Editor's Note: For safety reasons, it is ALWAYS best to stay near your batteries while charging, to watch for problems that could arise.Last edited by AMCross; Nov 15, 2006 at 01:18 PM..
The Hyperion clone of this charger doesn't support LiIo batteries; not a huge deal for most of us, but worth noting. I don't know if it has the charge timers.
Thanks for the review and ESPECIALLY for the internal pictures on its construction/board layout!
Given the CE marking, can you tell if this unit is RoHS compliant? (since Europe is ahead of us in this area)
Edit: Just looked at the HobbyLobby website and they have another charger that looks the same as this one. Scroll down to the Simprop
Last edited by Probedude; Nov 11, 2006 at 06:43 PM. Reason: Question on UL #
Some previous MRC chargers had gotten a reputation for not being suitable for charging LiPos. I'd like to see if they've got that problem licked.
On the "weakness" issues, concerning internal bananna jack soldering:
The one thing that always gets me, is when they won't twist the wires before tinning and/or slodering to the connector. They always miss this with voltmeter leads too. A little bit of repeated motion, and all the wire strands eventually break.
I guess it adds a second or so of manual effort to the assembly process, after stripping wires.
As for "what they mean by, but not obvious", I found that when I was working in technical writing, that I had to proof my material a day or so later, and attempt to "dumb down" my mind, as If I had no prior knowledge of the product. Amazing how you can actually fail to understand your oun literature, when looking at it in this light. Helps a lot in the editing process.
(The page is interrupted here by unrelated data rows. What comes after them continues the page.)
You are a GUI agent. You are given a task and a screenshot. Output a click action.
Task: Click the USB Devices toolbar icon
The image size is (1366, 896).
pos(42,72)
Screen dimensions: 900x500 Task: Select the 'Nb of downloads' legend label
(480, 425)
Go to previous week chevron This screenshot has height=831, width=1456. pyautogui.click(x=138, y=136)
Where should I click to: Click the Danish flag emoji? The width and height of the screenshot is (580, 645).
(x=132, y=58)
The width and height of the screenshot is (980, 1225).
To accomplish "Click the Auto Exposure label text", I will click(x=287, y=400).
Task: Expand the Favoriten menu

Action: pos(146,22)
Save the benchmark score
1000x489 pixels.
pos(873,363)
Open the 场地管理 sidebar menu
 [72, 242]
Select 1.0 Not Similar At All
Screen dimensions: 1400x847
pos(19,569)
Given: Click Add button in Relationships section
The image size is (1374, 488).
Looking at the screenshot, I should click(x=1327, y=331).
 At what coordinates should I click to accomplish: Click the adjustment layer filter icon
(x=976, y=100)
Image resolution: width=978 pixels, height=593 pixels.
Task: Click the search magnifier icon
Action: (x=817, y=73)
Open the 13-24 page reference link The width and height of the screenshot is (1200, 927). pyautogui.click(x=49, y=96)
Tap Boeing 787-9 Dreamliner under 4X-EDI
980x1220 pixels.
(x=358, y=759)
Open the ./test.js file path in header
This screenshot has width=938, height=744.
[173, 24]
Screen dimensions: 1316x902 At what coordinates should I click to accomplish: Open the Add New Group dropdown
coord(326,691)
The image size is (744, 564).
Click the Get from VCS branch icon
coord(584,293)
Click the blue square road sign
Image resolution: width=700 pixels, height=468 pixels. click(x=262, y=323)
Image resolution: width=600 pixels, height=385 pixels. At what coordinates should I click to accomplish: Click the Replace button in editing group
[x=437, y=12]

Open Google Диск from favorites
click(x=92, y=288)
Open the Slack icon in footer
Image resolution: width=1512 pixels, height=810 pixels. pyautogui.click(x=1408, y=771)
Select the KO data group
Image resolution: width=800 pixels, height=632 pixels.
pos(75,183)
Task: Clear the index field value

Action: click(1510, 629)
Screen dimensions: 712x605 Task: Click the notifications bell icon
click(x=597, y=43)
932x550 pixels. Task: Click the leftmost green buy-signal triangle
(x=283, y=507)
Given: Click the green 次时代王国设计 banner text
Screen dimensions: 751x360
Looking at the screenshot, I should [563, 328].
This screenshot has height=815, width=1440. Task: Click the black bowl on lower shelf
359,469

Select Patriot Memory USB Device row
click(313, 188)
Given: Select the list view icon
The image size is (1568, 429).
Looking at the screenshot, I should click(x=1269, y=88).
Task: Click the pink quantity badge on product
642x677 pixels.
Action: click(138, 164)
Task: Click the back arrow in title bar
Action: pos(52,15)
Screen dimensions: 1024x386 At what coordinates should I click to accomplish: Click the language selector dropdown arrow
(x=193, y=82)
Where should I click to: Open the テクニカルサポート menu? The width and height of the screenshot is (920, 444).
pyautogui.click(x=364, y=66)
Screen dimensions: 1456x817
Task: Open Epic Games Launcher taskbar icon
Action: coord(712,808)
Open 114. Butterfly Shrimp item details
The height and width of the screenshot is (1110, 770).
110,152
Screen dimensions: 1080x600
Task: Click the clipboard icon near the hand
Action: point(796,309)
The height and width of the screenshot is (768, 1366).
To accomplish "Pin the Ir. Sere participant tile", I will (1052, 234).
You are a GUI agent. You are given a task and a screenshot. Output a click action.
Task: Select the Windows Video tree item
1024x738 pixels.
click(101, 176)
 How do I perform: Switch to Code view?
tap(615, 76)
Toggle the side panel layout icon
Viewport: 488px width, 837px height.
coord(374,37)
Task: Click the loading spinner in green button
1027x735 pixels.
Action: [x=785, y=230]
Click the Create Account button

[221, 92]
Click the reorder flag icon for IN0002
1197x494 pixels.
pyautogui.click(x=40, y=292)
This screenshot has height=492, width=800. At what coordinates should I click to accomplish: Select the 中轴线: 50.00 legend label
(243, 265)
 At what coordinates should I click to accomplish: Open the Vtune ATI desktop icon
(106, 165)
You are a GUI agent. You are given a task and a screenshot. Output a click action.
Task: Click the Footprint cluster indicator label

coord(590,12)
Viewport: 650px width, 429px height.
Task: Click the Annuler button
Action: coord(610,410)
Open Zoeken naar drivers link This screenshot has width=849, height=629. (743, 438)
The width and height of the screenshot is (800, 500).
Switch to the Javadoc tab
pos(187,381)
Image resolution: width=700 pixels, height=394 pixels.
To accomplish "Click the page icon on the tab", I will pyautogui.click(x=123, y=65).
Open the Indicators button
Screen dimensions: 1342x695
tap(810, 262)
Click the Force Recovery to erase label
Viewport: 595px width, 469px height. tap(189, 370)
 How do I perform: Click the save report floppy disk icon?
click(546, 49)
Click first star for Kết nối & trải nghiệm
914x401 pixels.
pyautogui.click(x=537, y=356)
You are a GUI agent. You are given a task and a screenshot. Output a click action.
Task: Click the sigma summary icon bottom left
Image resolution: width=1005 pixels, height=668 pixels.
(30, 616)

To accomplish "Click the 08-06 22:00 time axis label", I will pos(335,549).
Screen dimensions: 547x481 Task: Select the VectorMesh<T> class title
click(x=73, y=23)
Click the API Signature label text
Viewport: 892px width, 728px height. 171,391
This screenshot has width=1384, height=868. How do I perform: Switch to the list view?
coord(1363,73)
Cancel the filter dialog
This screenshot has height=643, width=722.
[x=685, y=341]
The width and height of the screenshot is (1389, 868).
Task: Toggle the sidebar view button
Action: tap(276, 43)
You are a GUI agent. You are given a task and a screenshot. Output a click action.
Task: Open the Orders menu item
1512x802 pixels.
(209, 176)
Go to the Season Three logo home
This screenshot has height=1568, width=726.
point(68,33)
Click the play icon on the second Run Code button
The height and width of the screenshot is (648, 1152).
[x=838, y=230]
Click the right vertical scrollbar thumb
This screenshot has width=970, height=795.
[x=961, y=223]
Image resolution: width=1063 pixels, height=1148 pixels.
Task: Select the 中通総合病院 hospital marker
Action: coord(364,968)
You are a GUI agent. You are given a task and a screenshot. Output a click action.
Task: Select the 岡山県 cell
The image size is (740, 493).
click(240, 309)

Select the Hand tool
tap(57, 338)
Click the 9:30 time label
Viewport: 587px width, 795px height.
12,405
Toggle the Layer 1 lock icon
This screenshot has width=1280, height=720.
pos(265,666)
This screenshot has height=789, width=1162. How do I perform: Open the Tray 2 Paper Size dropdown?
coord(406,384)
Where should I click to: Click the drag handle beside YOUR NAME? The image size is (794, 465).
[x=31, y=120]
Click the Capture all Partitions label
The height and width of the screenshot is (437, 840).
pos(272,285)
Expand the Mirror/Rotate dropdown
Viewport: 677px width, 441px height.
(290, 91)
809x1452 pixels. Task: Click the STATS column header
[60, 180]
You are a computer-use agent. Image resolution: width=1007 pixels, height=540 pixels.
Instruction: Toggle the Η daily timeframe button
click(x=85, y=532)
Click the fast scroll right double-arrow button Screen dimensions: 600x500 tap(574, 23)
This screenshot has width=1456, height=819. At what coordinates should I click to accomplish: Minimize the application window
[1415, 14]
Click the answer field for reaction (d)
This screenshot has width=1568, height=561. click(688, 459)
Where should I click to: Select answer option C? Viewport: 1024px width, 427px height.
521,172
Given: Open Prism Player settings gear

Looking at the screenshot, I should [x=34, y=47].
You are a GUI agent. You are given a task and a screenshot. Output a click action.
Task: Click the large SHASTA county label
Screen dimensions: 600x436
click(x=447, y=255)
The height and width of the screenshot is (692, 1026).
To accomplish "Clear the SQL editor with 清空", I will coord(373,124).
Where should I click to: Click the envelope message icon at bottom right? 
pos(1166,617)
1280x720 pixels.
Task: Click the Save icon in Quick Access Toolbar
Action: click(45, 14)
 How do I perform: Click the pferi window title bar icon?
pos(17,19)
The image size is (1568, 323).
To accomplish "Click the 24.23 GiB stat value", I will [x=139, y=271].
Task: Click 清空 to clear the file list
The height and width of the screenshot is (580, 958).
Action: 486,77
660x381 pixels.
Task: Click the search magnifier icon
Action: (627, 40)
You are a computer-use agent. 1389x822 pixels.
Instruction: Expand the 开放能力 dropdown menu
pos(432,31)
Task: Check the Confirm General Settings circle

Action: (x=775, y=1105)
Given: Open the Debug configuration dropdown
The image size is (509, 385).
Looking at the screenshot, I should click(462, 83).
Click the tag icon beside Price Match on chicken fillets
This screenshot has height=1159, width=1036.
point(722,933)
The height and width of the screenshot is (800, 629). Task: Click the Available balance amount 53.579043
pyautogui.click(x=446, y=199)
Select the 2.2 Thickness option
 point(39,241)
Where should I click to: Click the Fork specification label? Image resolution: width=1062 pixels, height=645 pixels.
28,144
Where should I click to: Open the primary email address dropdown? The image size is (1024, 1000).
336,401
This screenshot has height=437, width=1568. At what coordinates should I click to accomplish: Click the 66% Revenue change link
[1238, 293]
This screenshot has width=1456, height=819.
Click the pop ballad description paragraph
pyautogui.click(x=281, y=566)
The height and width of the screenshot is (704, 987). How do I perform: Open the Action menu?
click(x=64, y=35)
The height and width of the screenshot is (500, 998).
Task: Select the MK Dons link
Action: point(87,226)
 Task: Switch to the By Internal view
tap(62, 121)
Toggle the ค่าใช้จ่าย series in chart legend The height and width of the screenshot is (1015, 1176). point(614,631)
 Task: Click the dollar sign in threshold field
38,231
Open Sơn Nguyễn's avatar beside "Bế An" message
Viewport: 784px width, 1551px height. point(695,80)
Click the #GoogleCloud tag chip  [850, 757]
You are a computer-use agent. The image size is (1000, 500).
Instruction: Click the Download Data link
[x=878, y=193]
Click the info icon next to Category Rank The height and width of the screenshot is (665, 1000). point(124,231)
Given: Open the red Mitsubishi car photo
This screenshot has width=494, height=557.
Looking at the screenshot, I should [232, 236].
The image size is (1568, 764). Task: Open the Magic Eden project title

Like giving directions to folks, 90% of people are simply telling themselves how to get there, which they already know.
As for Electrifly:
I finally used my GP balancer with my Power Series 3s-2100. Seems to work fine in conjunction with my vintage Kokam charger.
Last edited by scratchandbash; Nov 14, 2006 at 12:45 AM.
How do people use this charger when indoors? Do you hook the clips to the ends of the transformer wires? That seems sort of cludgy and potentially dangerous, so I’m thinking about adding a connector between the clips and the charger so I can switch between the clips and transformer.
Has anyone done this? Any reason not to use a transformer as input?